Rendered Lard today

That's a good story, Russell. :)

GCrawford, what makes some lard better than other lard? You said the best lard was white, but are there other differences, like taste perhaps?

Learning a lot about lard on this thread!
 
That's a good story, Russell. :)

GCrawford, what makes some lard better than other lard? You said the best lard was white, but are there other differences, like taste perhaps?

Learning a lot about lard on this thread!

I'm just learning also, but here's a synopsis of what I've discovered so far and what I experienced growing up.

Leaf lard is almost tasteless and used by chef's for pastries and such. Considered the best and rendered from fat around the Kidneys. Leaf fat comes in a big chunk is kind of "lacy" and contains very few blood vessels and streaks of lean meat. I rendered over a gallon of lard from ten lbs of leaf fat. Purty stuff!

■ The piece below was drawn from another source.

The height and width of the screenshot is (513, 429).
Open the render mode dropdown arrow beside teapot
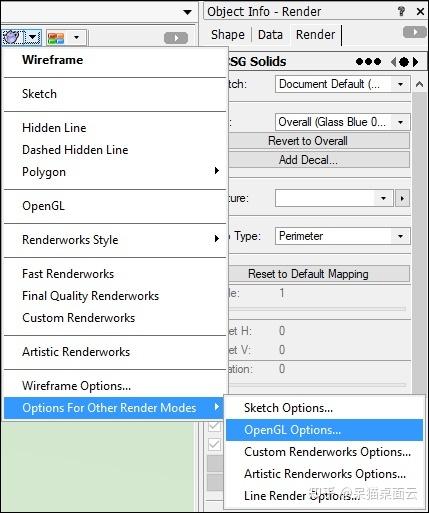coord(33,37)
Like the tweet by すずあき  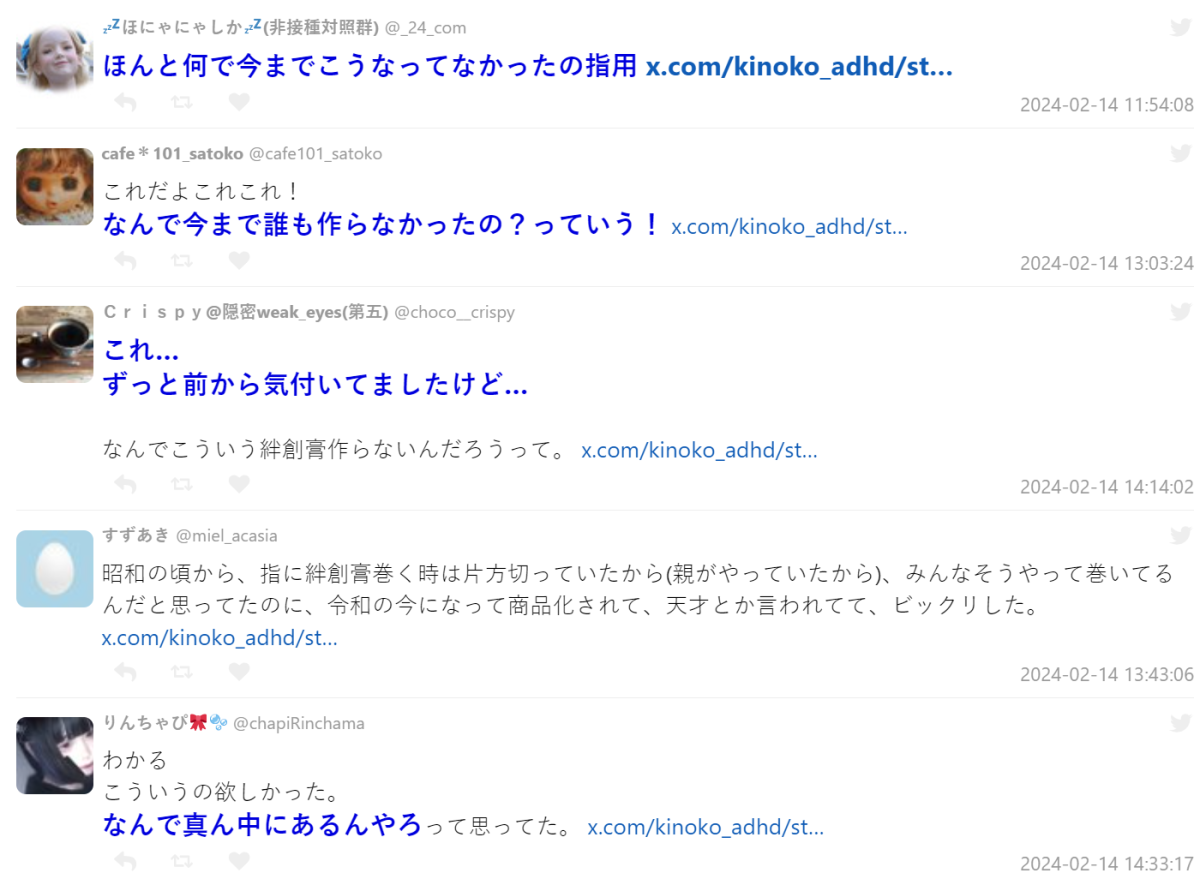point(238,672)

Back fat (ole timers call it Fatback) comes from the back of the hog and delivers more pork taste. Mama use to render a slice of fatback (also know as salt pork in some places) to flavor her green beans (we still do!). Streak o' lean was also used in green beans.

Belly fat (aka. Bacon when cured, smoked, sliced and cooked) and some times called "streak o' lean" when just salted and in the raw. Well. . . now we're into some FLAVOR!!!! You can save your bacon fat and put it in your green beans.

Southern style green beans:
Break or snap the beans into about 1" pieces. Render the fat. Dump in the beans. Salt. Throw in an onion, cover with water (we prefer chicken broth) and boil down till they are almost scorched to the bottom of the pot. Usually takes 45 min to an hour or more.

To speed things up I'll pressure cook mine at 15 lbs (I'm at 2000 ft alt.) for 15 minutes, quick release and then boil them down to almost scorched.

My brain is now on empty.:-|
 
Do you have to keep your lard refrigerated so it doesn't go rancid?

It's not temperature that make a fat go rancid. It is exposure to air which leads to oxidation. Heat and light will speed up the oxidation process which causes the majority of rancidity. Luckily lard is a saturated fat, and saturated fats are less likely to go rancid than unsaturated fats.

The best way to keep lard from going rancid is to can it in small mason jars which can be used quickly once opened.

If perchance you don't use it quickly enough once you open a jar, and some goes rancid, you only lose a tiny amount.

Store the opened jar in the fridge. Store the unopened jars in a cool dark cabinet.